Estou lendo um texto interessantíssimo sobre Don Quixote e, como quase todo texto interessantíssimo, ele tem pequenas pérolas espalhadas por ele, pequenos pedaços de reflexão que saltam do texto e vão se pregar em outro canto da minha cabeça – escrevi, por exemplo, um par de parágrafos sobre os filmes de Iñárritu depois de uma dessas passagens, sobre uma espécie de “estética narrativa da interrupção”.
Ainda sobre esse texto, um a referência muito instigante: um par de definições interessantíssimas de um par de críticos que eu não conhecia [Anthony G. Amsterdam e Jerome Bruner]:
Para eles, o Script conta a norma, os clichês que saem do que as pessoas em geral acreditam na sociedade de um dado tempo e espaço [o monstro, o tarado, o herói, a mãe, o passional, etc]. Os scripts passam por verdade porque, apesar de às vezes bastante inverossímeis, correspondem às expectativas das pessoas em uma dada situação. As interrupções chamam atenção para o absurdo, as contradições desses scripts; essas interrupções são aquilo que transforma aqueles clichés e aqueles personagens de cartolina dos scripts marcados em atores em uma narrativa que perturba, questiona, irrita. Aí está a estética do documentário Ônibus 174 do Padilha, por exemplo. Ou pelo menos de parte do documentário.
No imaginário popular o script do seqüestro do ônibus pelo Sandro Barbosa do Nascimento era claro: um negro drogado e completamente enlouquecido exigia armas e dinheiro, alegava estar possuído pelo demônio e martirizava covardemente meia-dúzia de moças indefesas que ele prendera dentro do ônibus em plena luz do dia em “quatro horas e meia de terror com transmissão direta pela TV” (Jornal do Brasil, 13-06-2000). O filme interrompe várias vezes esse script para revelar uma narrativa mais complexa e instigante por trás dele. Essa narrativa se recusa a reduzir essa história a um outro script complementar do primeiro; as interrupções aqui não servem para inocentar o seqüestrador e transferir Sandro para o campo das vítimas da violência, seguindo as leis da economia narrativa que domina a cultura brasileira contemporânea [a do melodrama das telenovelas]. A narrativa provoca, irrita, confunde justamente porque impossibilita o brasileiro comum a formatar a história do seqüestro do ônibus 174 em qualquer um dos scripts que formatam a compreensão da violência urbana, particularmente no Rio de Janeiro.

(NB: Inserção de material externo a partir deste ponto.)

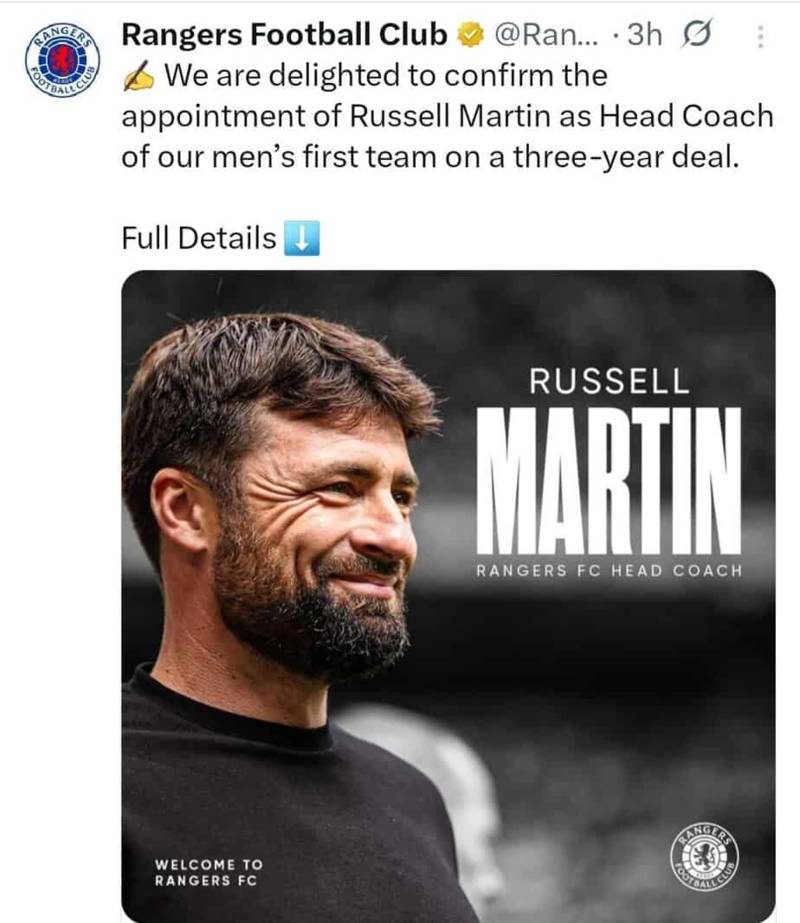Screen dimensions: 800x923
Task: Click the "RANGERS FC HEAD COACH" caption
Action: point(609,570)
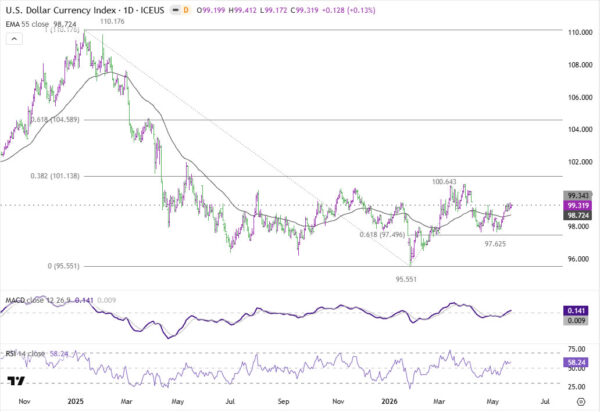
Task: Select the 0.618 (104.589) Fibonacci level label
Action: pyautogui.click(x=55, y=120)
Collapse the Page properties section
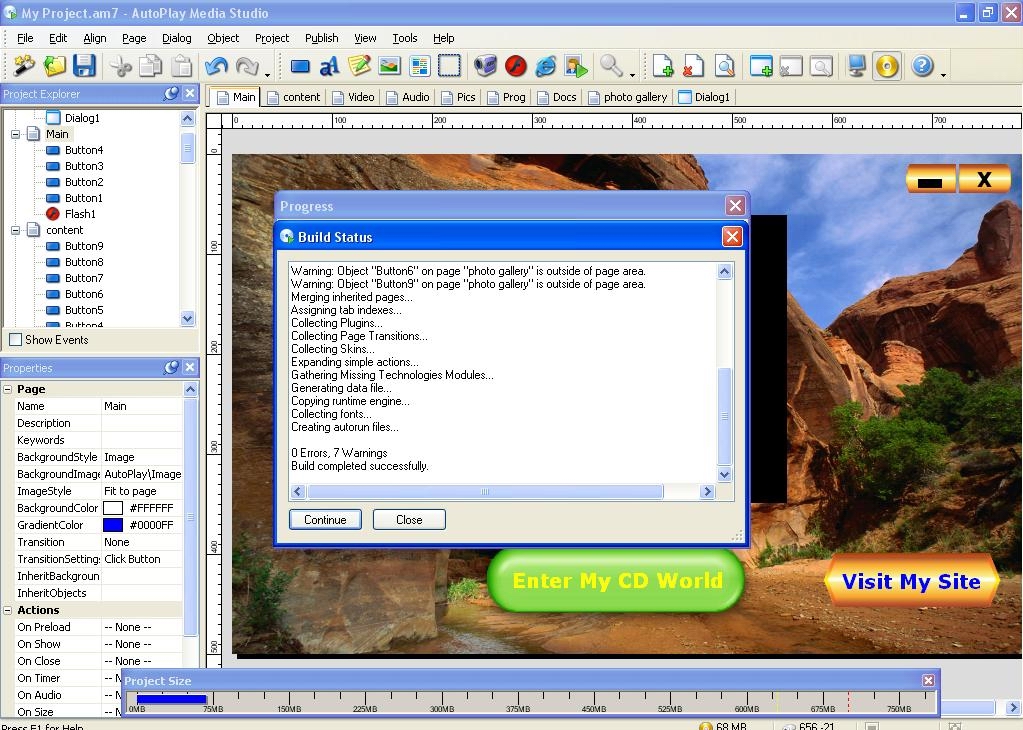The image size is (1023, 730). [8, 389]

Ao mesmo tempo o filme aceita uma outra parte do script: o filme de Padilha decide não perseguir com a mesma persistência e eloqüência narrativa e retórica um aspecto fundamental da história dos eventos daquele dia. Os atiradores de elite da policia tiveram várias possibilidades de acertar Sandro sem maiores riscos para as vitimas e não o fez. Não o fez porque “alguém” ligou para o comandante da operação e deu ordens expressas de que, contrariando a análise dos policiais naquele momento, não se atirasse no seqüestrador. Mas quem partiu essa ordem que os policiais entrevistados no filme condenam como incorreta do ponto de vista “técnico”? O governador? O secretário de segurança? O filme, antes tão eloqüente em sua confiança de investigar e revelar a verdade dos fatos a respeito da vida de Sandro do Nascimento, titubeia e silencia, indo pouco além do que diziam os jornais e televisões na época.